Rising beef prices in the grocery stores have consumers facing sticker shock. Jay Reynolds, local cattle farmer, explained to the Demopolis Rotary Club Wednesday “who has control of the beef market, who sets the pricing and why something’s gotta give or it’s going to destroy part of the American lifestyle.”

Jay Reynolds explains the reason for rising beef prices to Rotarians.

Cattle producers are complaining now that they are losing money, and many are going bankrupt while meat processors are seeing an exorbitant rise in profits, said Reynolds.

From 2012-2018 packers’ gross profit was about 6 percent, Reynolds said. Since then, the packers’ profit has risen to more than 14.5 percent, while the stockers and feeders and “people on the bottom of the totem pole have actually lost profit margin over the same period of time.”

The United States is the largest producer of beef in the world, or about 26 percent. The next largest producer is Brazil, which also is the largest importer of beef into the U.S. The next largest importer is Mexico.

The problem, said Reynolds, is that Brazil and Mexico don’t have the same rigorous controls over meat production as the U.S. At one time Congress passed laws requiring a country-of-origin label.
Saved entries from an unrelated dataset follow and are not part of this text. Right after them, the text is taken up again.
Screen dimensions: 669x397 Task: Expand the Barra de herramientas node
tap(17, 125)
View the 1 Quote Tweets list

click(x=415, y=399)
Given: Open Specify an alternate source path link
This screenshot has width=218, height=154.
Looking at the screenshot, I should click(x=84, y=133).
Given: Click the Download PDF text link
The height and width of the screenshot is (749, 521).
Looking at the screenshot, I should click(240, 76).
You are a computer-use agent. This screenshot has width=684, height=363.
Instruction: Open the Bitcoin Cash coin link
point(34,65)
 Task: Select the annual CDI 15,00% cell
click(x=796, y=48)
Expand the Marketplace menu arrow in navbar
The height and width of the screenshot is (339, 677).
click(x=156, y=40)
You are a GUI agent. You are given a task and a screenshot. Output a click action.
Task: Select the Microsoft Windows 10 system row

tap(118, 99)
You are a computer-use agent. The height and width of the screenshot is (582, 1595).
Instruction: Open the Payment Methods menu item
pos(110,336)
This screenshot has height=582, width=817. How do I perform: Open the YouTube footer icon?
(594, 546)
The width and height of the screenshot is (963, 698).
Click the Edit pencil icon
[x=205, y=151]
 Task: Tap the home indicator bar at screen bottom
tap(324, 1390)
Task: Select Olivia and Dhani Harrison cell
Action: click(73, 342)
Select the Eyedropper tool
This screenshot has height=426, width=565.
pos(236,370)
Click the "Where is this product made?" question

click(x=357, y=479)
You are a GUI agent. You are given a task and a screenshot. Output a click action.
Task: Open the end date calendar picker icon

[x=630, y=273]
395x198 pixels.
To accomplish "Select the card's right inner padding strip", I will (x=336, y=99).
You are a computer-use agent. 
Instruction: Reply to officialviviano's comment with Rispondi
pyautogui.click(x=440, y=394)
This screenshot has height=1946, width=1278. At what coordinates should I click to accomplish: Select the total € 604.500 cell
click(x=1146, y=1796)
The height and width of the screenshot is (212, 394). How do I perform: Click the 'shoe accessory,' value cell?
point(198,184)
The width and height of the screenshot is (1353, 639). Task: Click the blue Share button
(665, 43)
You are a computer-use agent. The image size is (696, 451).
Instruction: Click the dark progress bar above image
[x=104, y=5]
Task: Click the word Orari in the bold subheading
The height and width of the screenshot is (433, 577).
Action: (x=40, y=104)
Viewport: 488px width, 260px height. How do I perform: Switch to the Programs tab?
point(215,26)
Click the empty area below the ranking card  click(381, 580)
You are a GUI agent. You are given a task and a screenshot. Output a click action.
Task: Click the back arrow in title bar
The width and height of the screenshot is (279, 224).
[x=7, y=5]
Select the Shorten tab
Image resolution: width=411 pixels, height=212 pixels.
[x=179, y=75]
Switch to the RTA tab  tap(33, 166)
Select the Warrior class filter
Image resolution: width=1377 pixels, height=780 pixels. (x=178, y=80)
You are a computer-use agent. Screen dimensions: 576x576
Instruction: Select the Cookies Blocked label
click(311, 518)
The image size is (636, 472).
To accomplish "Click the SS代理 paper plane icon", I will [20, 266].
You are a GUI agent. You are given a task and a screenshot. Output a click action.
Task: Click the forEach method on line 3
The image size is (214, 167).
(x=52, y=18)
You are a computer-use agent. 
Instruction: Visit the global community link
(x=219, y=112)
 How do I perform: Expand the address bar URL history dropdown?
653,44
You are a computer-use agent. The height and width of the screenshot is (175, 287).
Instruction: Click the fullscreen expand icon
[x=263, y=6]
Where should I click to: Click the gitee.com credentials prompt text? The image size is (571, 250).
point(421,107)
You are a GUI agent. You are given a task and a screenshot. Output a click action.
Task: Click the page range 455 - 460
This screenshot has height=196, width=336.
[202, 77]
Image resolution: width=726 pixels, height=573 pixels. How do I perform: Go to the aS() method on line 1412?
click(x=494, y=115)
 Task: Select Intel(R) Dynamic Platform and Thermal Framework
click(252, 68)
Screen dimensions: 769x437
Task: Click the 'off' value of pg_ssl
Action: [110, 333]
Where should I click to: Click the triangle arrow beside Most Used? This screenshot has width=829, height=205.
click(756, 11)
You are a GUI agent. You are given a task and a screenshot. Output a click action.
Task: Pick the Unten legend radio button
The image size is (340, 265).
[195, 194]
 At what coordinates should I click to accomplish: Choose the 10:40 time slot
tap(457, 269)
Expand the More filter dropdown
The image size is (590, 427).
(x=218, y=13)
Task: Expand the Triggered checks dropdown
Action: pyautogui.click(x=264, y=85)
Under the Reagan administration, however, the laws were changed so that meat could be produced in another country, but so long as it was processed in the United States, it could be considered an American product.

Giving a brief synopsis of the life cycle of beef, Reynolds said he raises his calves to about 600 pounds and then sells them to stockers. They grow the cattle to about 900 pounds and then sell them to feed lots to be finished off to about 1,200 pounds before slaughter. He said the primary feed lots are in three Western states: Texas, Kansas and Nebraska.

The largest feed lot operator in the United States is JBS, a Brazilian firm. Reynolds said the company was sold five times in three years “because nobody wants to know they’re from Brazil.” Other companies that finish cattle are Cargile and Cactus Feeders.

But it is the packers, who Reynolds referred to as the “bad boys,” where the inequity in beef pricing occurs. “There are four packers in the United States today that control roughly 85 percent of all beef.” The four are Tyson, Cargill, JBS and National Beef.

There is considerable strain on the cow/calf producer, he continued. The big four purchase as much beef packing capacity as possible, push down health directives and finance feeder operations, making it possible for them to own the cattle. They changed how beef was butchered. Instead of shipping whole carcasses to grocery stores and butcher shops, the packers process the meat in their plants, eliminating the independent butcher shops and grocery stores.

From 1970 to 2021, Reynolds said, more than 40 percent of the cow/calf operators went out of business. Independent grocer shares dropped from 80 percent to 25 percent.

In 1970, 70 percent of beef profit went to feeders, stockers and cow/calf operators. Today those three producers share 37 percent.

The beef Reynolds sold in May for $959 to a stocker. The stocker sold it for $1,428 to the packer. After processing the meat, the packer sold it for $2,428. After expenses, the packer made about $600 profit on each head of cattle it processed.